Un
escritor suele ser alguien que trata de hacer realidades a partir de leyendas
porque, en el mismo momento en que comienza a reflejar en palabras todo lo que
tiene en el pensamiento, esa historia volátil, medio inventada, medio
tradicional y un cuarto de adornada, es un muestrario de imágenes para quien se
atreva a acercarse con sus ojos a lo que narra. Y todo ese inmenso trabajo,
debe hacerlo entre soledades y silencios, únicos compañeros en el radiante cielo
de la invención.
Quizá, en algún
instante del pasado, en un pueblo perdido del interior de Andalucía, ese
notario de la imaginación empieza a darse cuenta de que, allí mismo, hay muchos
más secretos y muchas más historias que las que él pueda pergeñar. En cada
rincón, un enigma. En cada palabra, un doble sentido. En cada pared encalada,
una invitación. Así que es hora de enfrentarse a la hoja de papel y empedrarla
de letras que lleven a alguna parte…aunque es posible que el final del camino
sea una invitación a la locura.
Los personajes
fascinantes se suceden, las noches guardan su misterio, el asesinato planea con
vigor porque, tal vez, el lugar no sea tan desconocido. Puede que la mente, ese
arma poderosa, esa mentirosa compulsiva, haga el resto. Y la leyenda tome forma
de frase, de párrafo, de capítulo y de obra. Sobre todo, de obra. No puede
haber tanta hostilidad burlona y oculta sólo para que no haya luz sobre los
secretos que todo el mundo sabe y nadie dice. Los perros aúllan. Los lobos
merodean. Las fantasías crecen. Y la sangre crecerá y ocupará el lugar del
polvo de los caminos.
Interesante historia
que podría pasar por un tenebroso episodio de La dimensión desconocida que deja un buen puñado de preguntas
situadas en ese indeterminado y difuso territorio entre la realidad y el sueño.
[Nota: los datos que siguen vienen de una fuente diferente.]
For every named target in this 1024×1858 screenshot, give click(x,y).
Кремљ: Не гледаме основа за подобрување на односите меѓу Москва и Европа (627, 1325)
Macarena Astorga dirige con vigor aunque, en algún momento, el argumento puede
colear con pequeñas incoherencias que no empañan lo que, en todo instante, ha
querido decir. Buen trabajo de Javier Rey, que resulta creíble en la lucidez y
en la fantasía y estupendo el trabajo de todo ese elenco de actores que da
cuerpo y rechazo al pueblo, ahogado entre partidas interminables de dominó y
copas de rancio aguardiente. El resultado es curioso y algo más que aceptable.
Sin sustos, pero que va creciendo en inquietud y en miradas inquisitivas. Al
final, habrá que toparse con esa zona que está muy cerca de manifestarse justo
en la hora del lobo, como diría Bergman, aunque, sin duda, haya visitas a ¿Quién puede matar a un niño?, de Chicho
Ibáñez Serrador o a El resplandor,
del gran Stanley Kubrick.
Y es que en la nebulosa de los bosques fríos y en la valentía de los lugares oscuros es donde se encuentran las mejores historias. Esas mismas que plantean seres humanos con deformidades monstruosas y que no son sólo físicas. La naturaleza del horror se extiende hasta lugares que parecen esconderlo todo bajo las guirnaldas de un baile con charanga, o tras los vasos de Duralex en los que se sirve un licor del que es difícil huir. Incluso, a la orilla del agua, puede que unas cuantas beatas se paseen para dejar una ofrenda terrible con el fin de apagar la tradicional aparición del monstruo que puede venir la noche de San Juan, justo al lado del fuego y de las estrellas. Todo superstición y tontería y que, sin embargo, guarda algo de verdad en un lugar recóndito de la razón. El problema está en encontrarlo. Puede que esa misma razón que se ausenta desde hace muchos años por vivir lo más terrible se evada a algún lugar de acantilados y peces. Y, desde luego, allí habrá otro perro esperando para que el escritor, una vez más, convierta en realidad lo que sólo es una leyenda.